Conférence de presse du 17 mars 1998

L'esprit d'ouverture : une Suisse sans armée

Que l'armée suisse ait subi un sérieux toilettage, personne ne pourra le nier. Que, au même titre, la doctrine militaire ait été profondément bouleversée depuis 1989, personne non plus ne pourra le nier. Y aurait-il par conséquent encore de raisons aujourd'hui de vouloir abolir l'armée ?

Posée en ces termes, la question est spécieuse. Elle l'est parce qu'elle fait l'impasse sur les résultats du changement, celui-ci ne se suffisant pas par le simple fait d'avoir eu lieu.

Ainsi, ce n'est pas en fonction d'un intégrisme de mauvais aloi que nous nous lançons aujourd'hui, une fois de plus, dans la bataille pour l'abolition de l'armée, mais, justement en fonction de ce que l'armée est devenue, de ce qu'elle est en train de devenir.

C'est pourquoi, ce n'est plus l'armée de 1989 que nous voulons abolir, mais une autre armée qui, adaptation de la logique militaire à l'évolution des temps, assume des contours bien plus dangereux de ceux qu'elle avait jadis.

Réformée au prix d'un certain nombre de péripéties, l'armée qui se profile aujourd'hui est encore plus inacceptable que celle de hier. En effet, si cette dernière brillait par son inutilité manifeste, celle d'aujourd'hui répond beaucoup plus à des besoins qui sont particulièrement incompatibles avec une logique de paix et de sécurité.

Par sa modernisation, par l'acquisition d'une force de projection, par l'intégration progressive à la seule alliance militaire existante, l'OTAN, l'armée suisse s'inscrit directement dans une politique militaire, celle menée sous la direction des Etats Unis, en dehors des structures politiques que sont l'ONU ou encore l'OSCE. Elle participe ainsi à une forme de gestion des rapports internationaux fondée non pas sur la paix, la solidarité et la sécurité des populations mais sur le maintien manu militari des rapports de force entre les peuples et les régions de ce monde.

Appelée à participer, conjointement à d'autres troupes d'Europe occidentale, aux tâches de contrôle des grandes migrations humaines, l'armée suisse s'inscrit également dans un projet de repli et de fermeture, celui de l'Europe de Shengen. Paradoxalement, c'est officiellement par volonté d'ouverture que l'on abandonne les fortifications du réduit national au profit d'une forteresse, la forteresse Europe !

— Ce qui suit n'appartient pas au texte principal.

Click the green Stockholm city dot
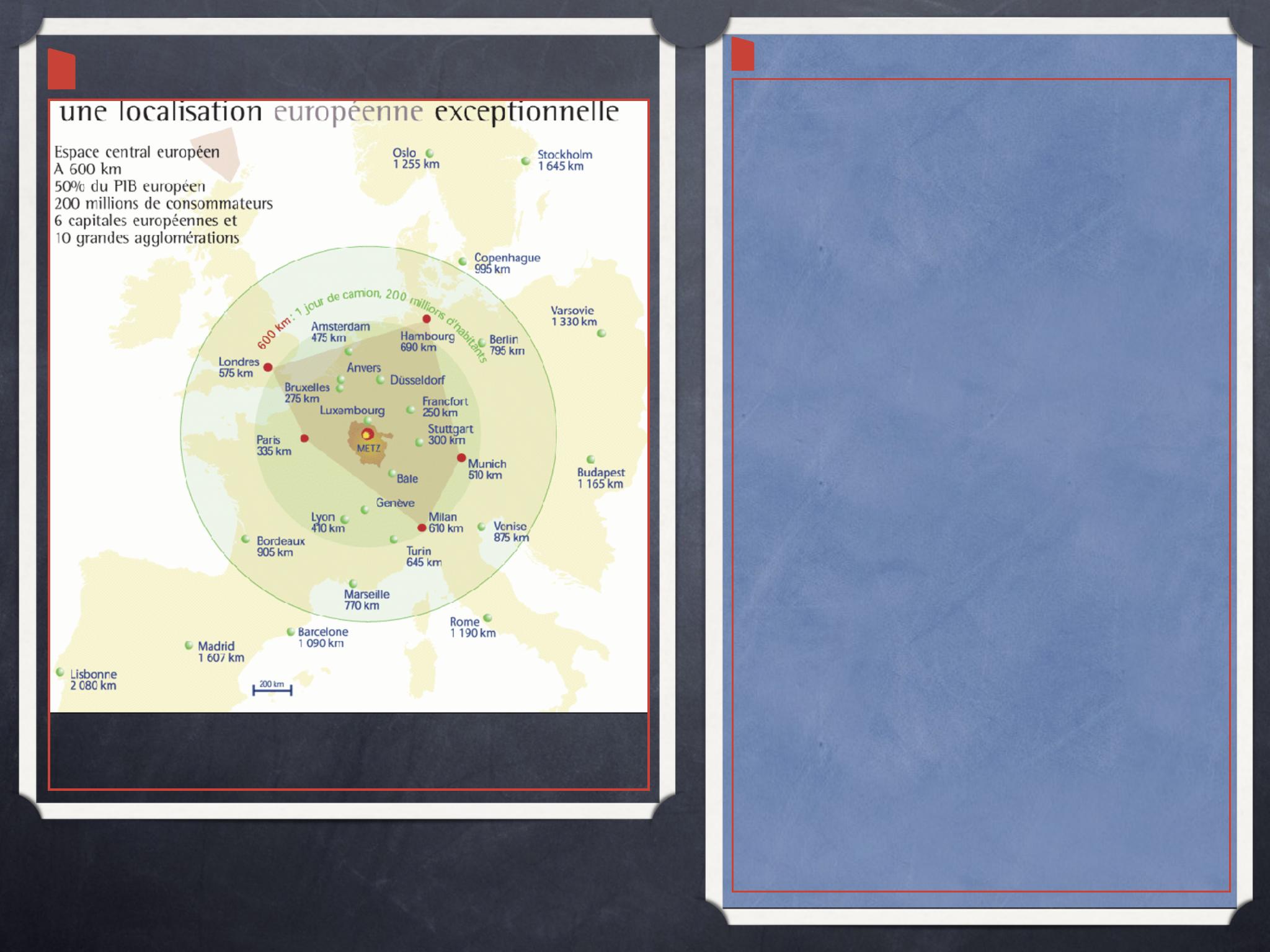The height and width of the screenshot is (952, 1270). pyautogui.click(x=526, y=161)
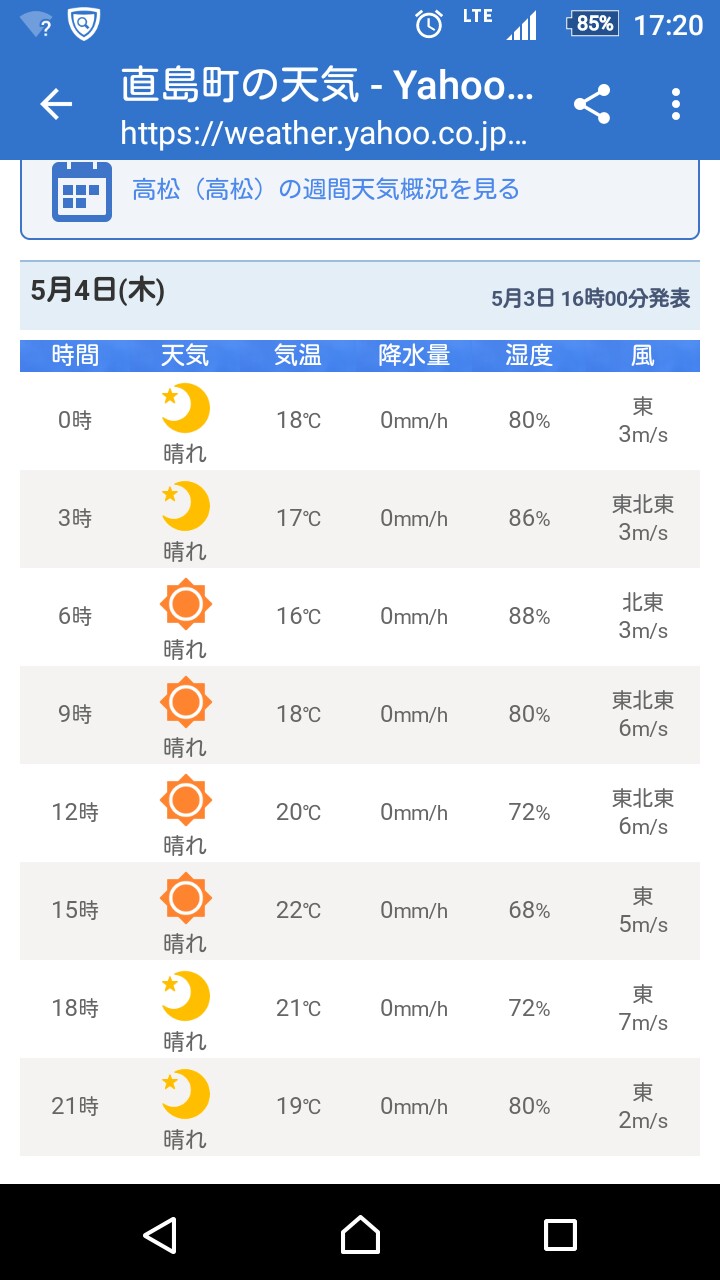
Task: Tap the sun icon for 12時
Action: tap(185, 800)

Equipée et entraînée pour accomplir des tâches de police, l'armée finit nécessairement par remplacer des politiques sociales de lutte contre les inégalités, pour les droits culturels, sociaux, économiques de la population, par un instrument de contrôle militaire ainsi que le laissent présager les scenarii d'intervention contre des groupes de chômeurs ou des paysans en colère imaginés au cours de ces deux dernières années.

C'est pourquoi, inutile face à des menaces qui ne sont pas militaires, inapte pour les tâches de paix, l'armée est aussi dangereuse pour la population que pour la véritable ouverture du pays sur le monde.

Ainsi, abolir l'armée, ce n'est pas refuser la nécessaire collaboration avec les autres nations ; c'est, justement, affirmer aux yeux des opinions publiques que la solidarité et l'ouverture, passent, dans un monde qui consacre mille fois plus à la guerre qu'à la construction de la paix, par d'autres voies, des voies civiles, donc... sans armées.